Metin:

# # # #

Kötülüğün tarihi

İyi ya da kötü zaman yoktur, iyi ya da kötü insan vardır.

“Doğru zamanda doğru insan” diye bişey hiç yoktur. Çünkü zaman doğru ya da yanlış olamaz. Doğru ya da yanlış insan olur.

Nasıl mı?

Hadi biraz zaman yolculuğu yapalım. Geride bıraktığımız zamanlardan örneklerle…

“… Zeus, Tanrıçalar gibi güzel olan Pandora’yı, Prometheus’un ikizi olan Epimetheus‘a bir kutuyla/küple gönderir. Kapıyı çalan Pandora’nın güzelliğinden büyülenmiş olan Epimetheus, onu evine alır ve ertesi gün onunla evlenir. Söz konusu kutuyu/küpü açmasını Pandora’nın kulağına fısıldayan Zeus’un, artık insanlıktan intikam alma zamanı gelmiştir. Zeus sayesinde kutuyu/küpü (Pandora’nın kutusunu) açan Pandora, insanlık arasında mutsuzluğu salıvermiştir. Böylece kötülükler dünyaya ve insanlığa yayılmıştır.” İfadesi o dönemin bir vesikası değil mi?

Sokrates’in Milattan Önce 390’lı yıllarda, yani 2400 yıl önceki tespiti:

“O insanlarla ilgili olarak meydana gelen bazı şeylerden sorumludur; fakat onlarla ilgili çoğu şeyin sorumlusu O değildir. O, her şeyin sebebi değil, yalnız iyi olanın sebebidir. Kötü olan şeylerle ilgisi yoktur. Tanrı iyi olduğu için, insanların başına gelen her şey, çoğumuzun sandığı gibi, ondan gelmez. Yalnız iyi olan şeyler Tanrıdan gelir… İyi olan şeyler de, kötülüklerden daha az olduğuna göre, Tanrı’dan çok değil, az şey gelir bize…Bu nedenle kötü şeyler için başka sebepler aranmalıdır. Bunların Tanrı’dan geldiği söylenmemelidir.” İfadesi o dönemin bir vesikası değil mi?

# # # #

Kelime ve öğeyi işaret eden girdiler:
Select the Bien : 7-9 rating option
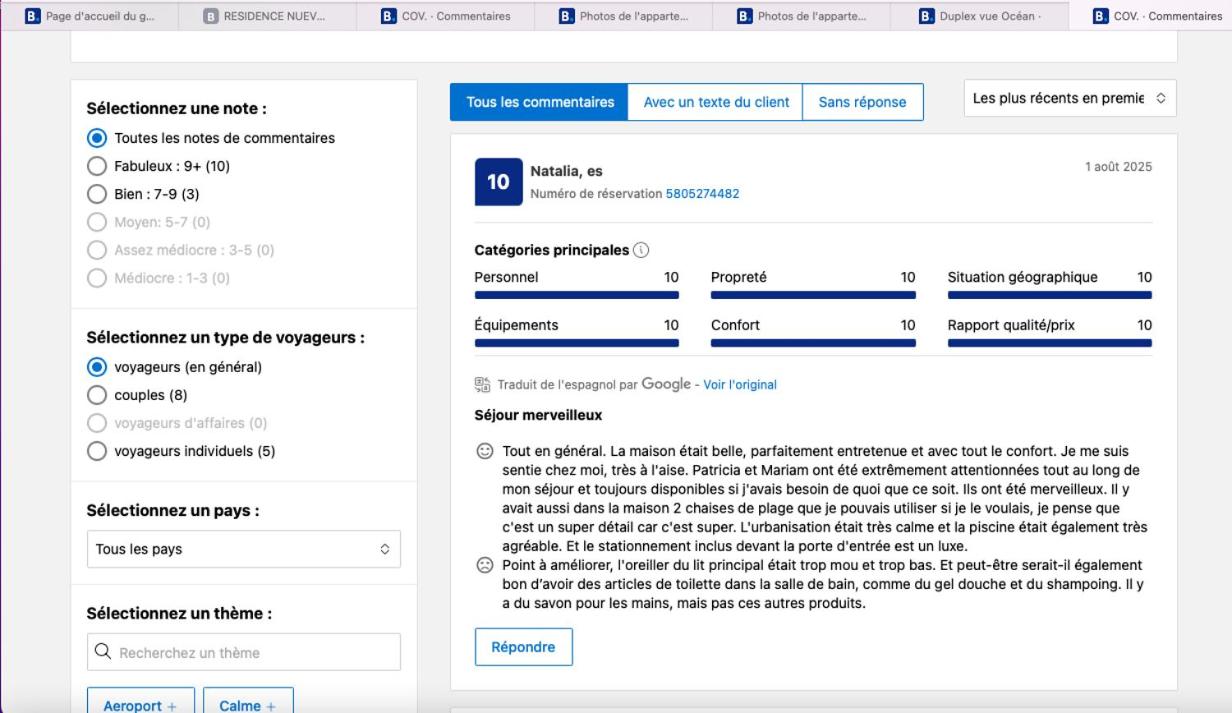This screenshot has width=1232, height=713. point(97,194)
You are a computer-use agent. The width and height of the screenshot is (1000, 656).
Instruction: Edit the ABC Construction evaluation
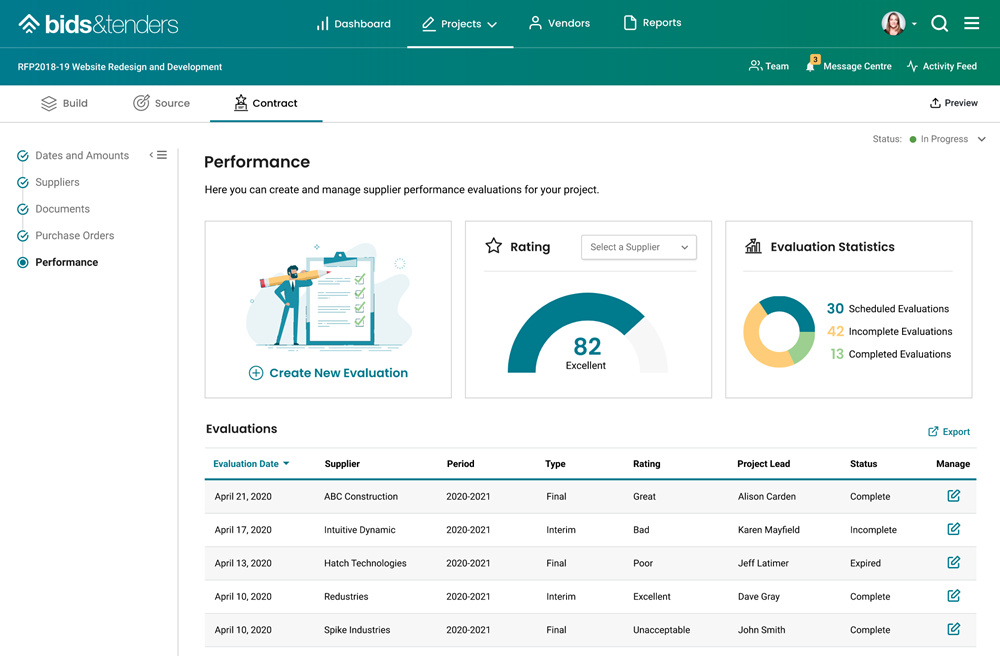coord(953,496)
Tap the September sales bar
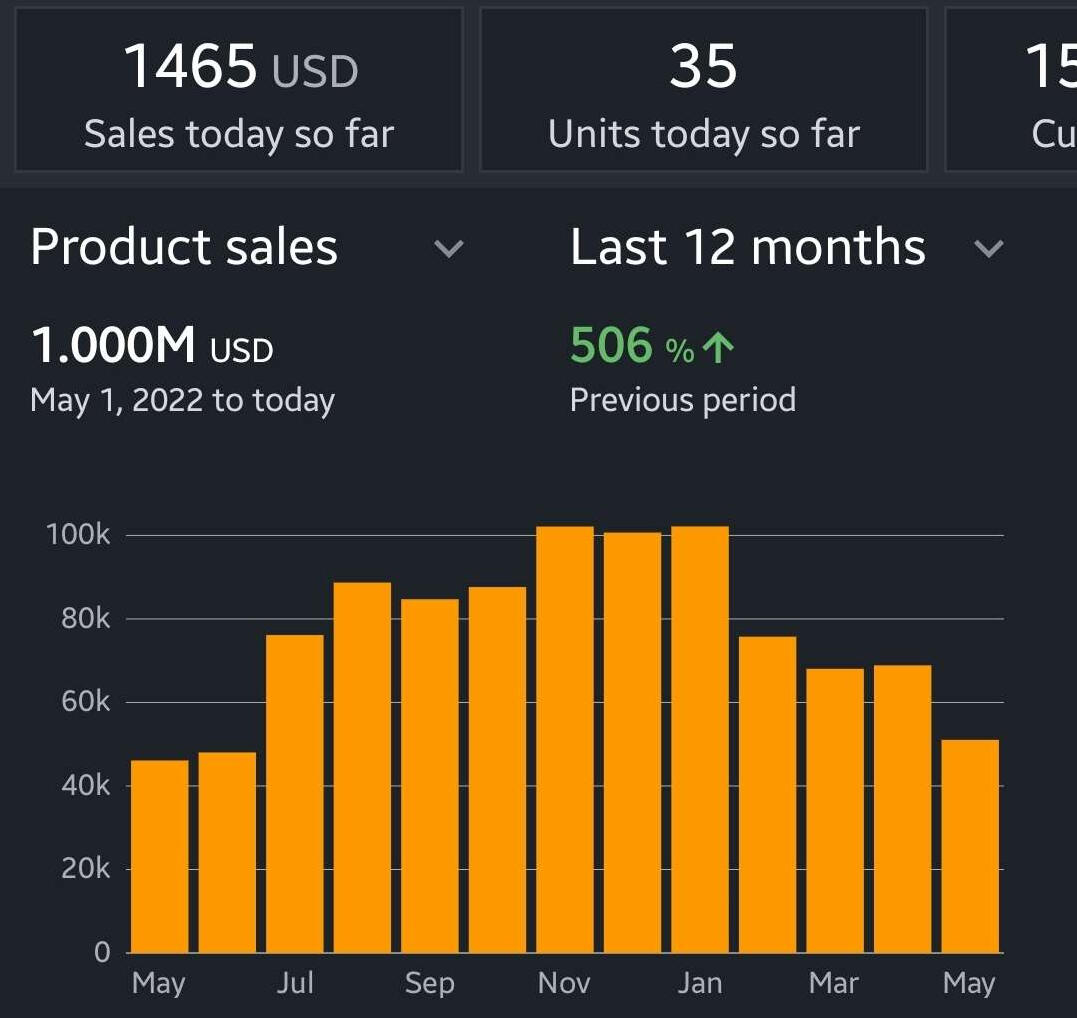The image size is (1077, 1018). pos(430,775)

# # # #

Göreviniz: Kötülüğün tarihini ele alan metinde "İyi ya da kötü" sözlerinden "yanlış insan olur." sözlerine kadar uzanan bölümü hiçbir değişiklik yapmadan yineleyiniz.

Görev Sonucu:
İyi ya da kötü zaman yoktur, iyi ya da kötü insan vardır.

“Doğru zamanda doğru insan” diye bişey hiç yoktur. Çünkü zaman doğru ya da yanlış olamaz. Doğru ya da yanlış insan olur.